Sorprendentemente, lui fece un inchino così elegante che dubitò per qualche istante che si trattasse della stessa persona irriverente di poco prima.

"I miei rispetti, mister Brown", disse facendogli montare la rabbia ancora una volta: lo stava forse prendendo in giro? "E comunque, per rispondere al dubbio della sua gentile signora... trovo divertente questo lato così affettato di un ragazzo che, nonostante abbia all'incirca la mia età, si ostina a darmi del lei, chiamandomi oltretutto con un appellativo nobiliare che non apprezzo. E trovo divertente l'assortimento tra te, che sembri uscito dal secolo scorso con quei vestiti così eleganti, e la tua Candy, che con la semplice uniforme della scuola ha persino l'ardire di arrampicarsi sugli alberi. Fino ad ora ti sei limitato a coltivare rose, come si dice?".

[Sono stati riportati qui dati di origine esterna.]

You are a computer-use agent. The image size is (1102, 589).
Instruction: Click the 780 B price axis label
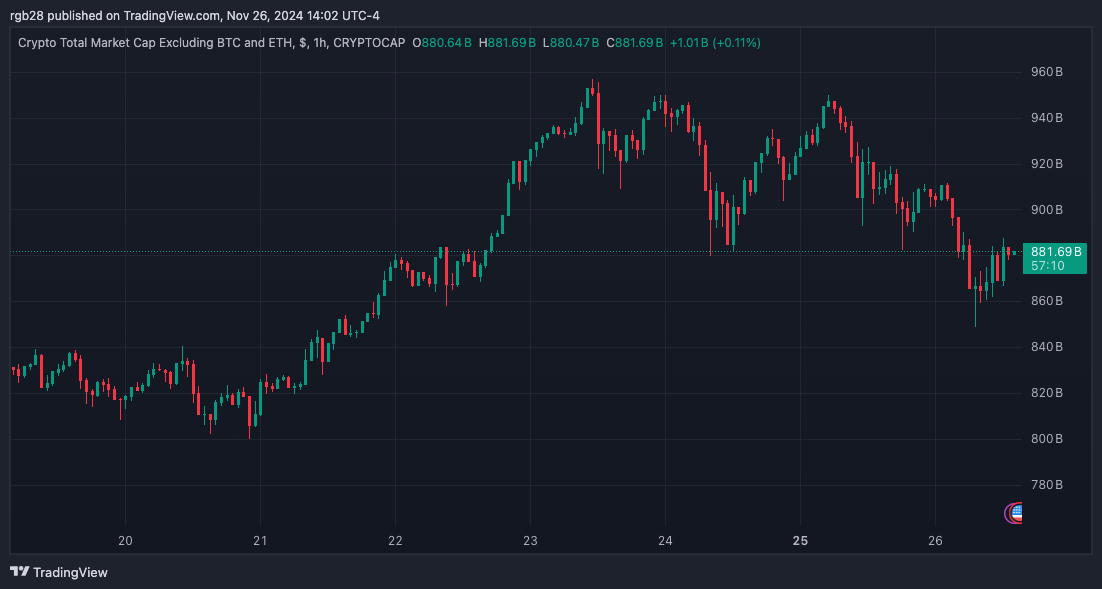coord(1046,485)
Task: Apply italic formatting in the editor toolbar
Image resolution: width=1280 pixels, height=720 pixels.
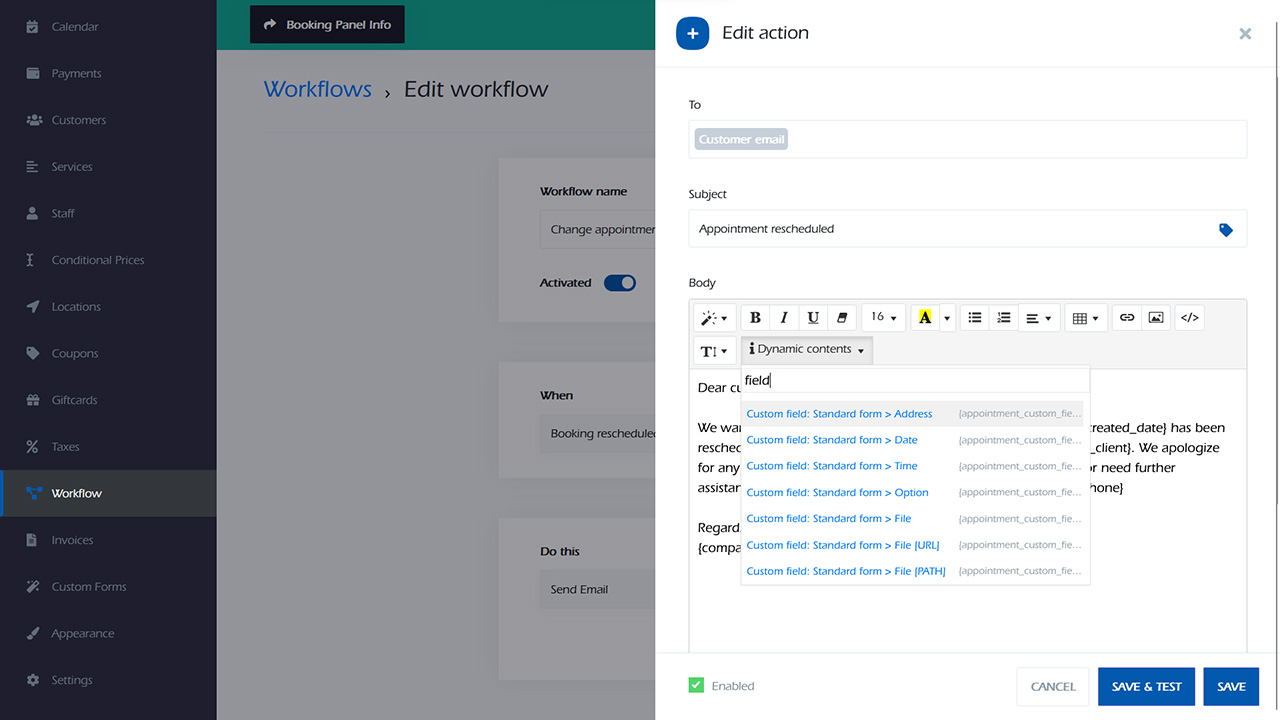Action: (784, 318)
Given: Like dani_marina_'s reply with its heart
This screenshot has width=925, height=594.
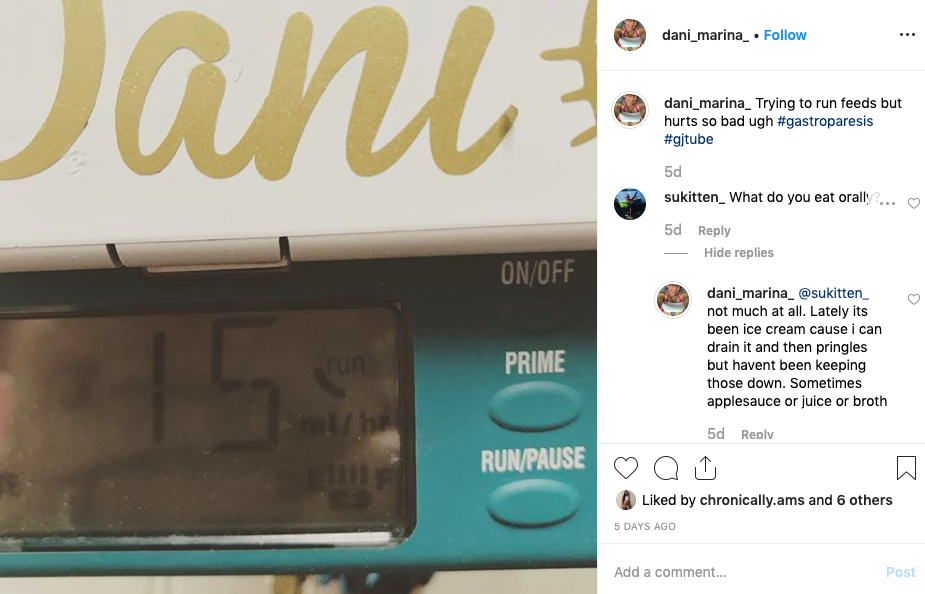Looking at the screenshot, I should 914,299.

Anthony capì che quella era la sua occasione per mostrare sia a quello sbruffone che a Candy di che pasta fosse fatto. Di certo, non amava la violenza gratuita e di base era un ragazzo sereno e docile: ma non poteva sopportare che un signorotto che rinnegava la sua nobiltà si permettesse di dare giudizi su lui e Candy.

Scostando leggermente Candy da sé, ignorando il suo mormorio allarmato, Anthony si avvicinò a Terence e lo squadrò dal basso in alto, essendo di qualche pollice in svantaggio: "Non sono uno che ama fare a pugni, tanto perché tu lo sappia. Però", s'interruppe e, senza preavviso, lo colpì sulla guancia con un destro ben piazzato, "quando è necessario so difendere me stesso e ciò che amo".

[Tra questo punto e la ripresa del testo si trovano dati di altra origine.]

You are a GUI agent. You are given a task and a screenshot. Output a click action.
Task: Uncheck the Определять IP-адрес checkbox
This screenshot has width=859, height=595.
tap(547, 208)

Il ragazzo, che aveva assorbito il colpo chinandosi un po' dal lato offeso, si rialzò con il dorso della mano sulla guancia e un'espressione alquanto furiosa che gli approfondiva i lineamenti in un cipiglio molto poco amichevole.

Il momento sospeso dei loro occhi che si incatenavano in una muta sfida fu interrotto da Candy, che si frappose fra loro: "Adesso basta, voi due! Terence, ti sono grata per avermi salvata da una caduta rovinosa ma anche io non ti permetto di riversare la tua boriosa arroganza su di noi. E tu, Anthony, non è necessario abbassarsi a tanto: a differenza sua sei un ragazzo gentile ed educato".

Stava per ribattere qualcosa, perché il suo orgoglio gli impediva di dare a quel tipo un motivo per pensare che Candy dovesse difenderlo. Per fortuna, Terence si limitò a un sorrisetto sghembo e non fece commenti in proposito, sancendo così l'armistizio.

"Andiamo, Candy. Terence...", lo salutò chiamandolo per nome e facendo un leggero cenno della testa a mo' di saluto.

Mentre si allontanava con lei, Anthony decise che il cambiamento che stava avvenendo nella società della loro epoca non lo avrebbe trasformato mai in una persona arrogante o non rispettosa delle regole. Se Terence era un ragazzo moderno, lui era felice di essere all'antica: e, d'altronde, non era così che lo amava Candy?
 
 
 

 
*I dialoghi sono spesso ripresi dal manga, a volte seguendo fedelmente alcune tavole, altre rielaborati a seconda delle situazioni. Ovviamente, i diritti sono riservati all'autrice e io li riutilizzo senza scopo di lucro.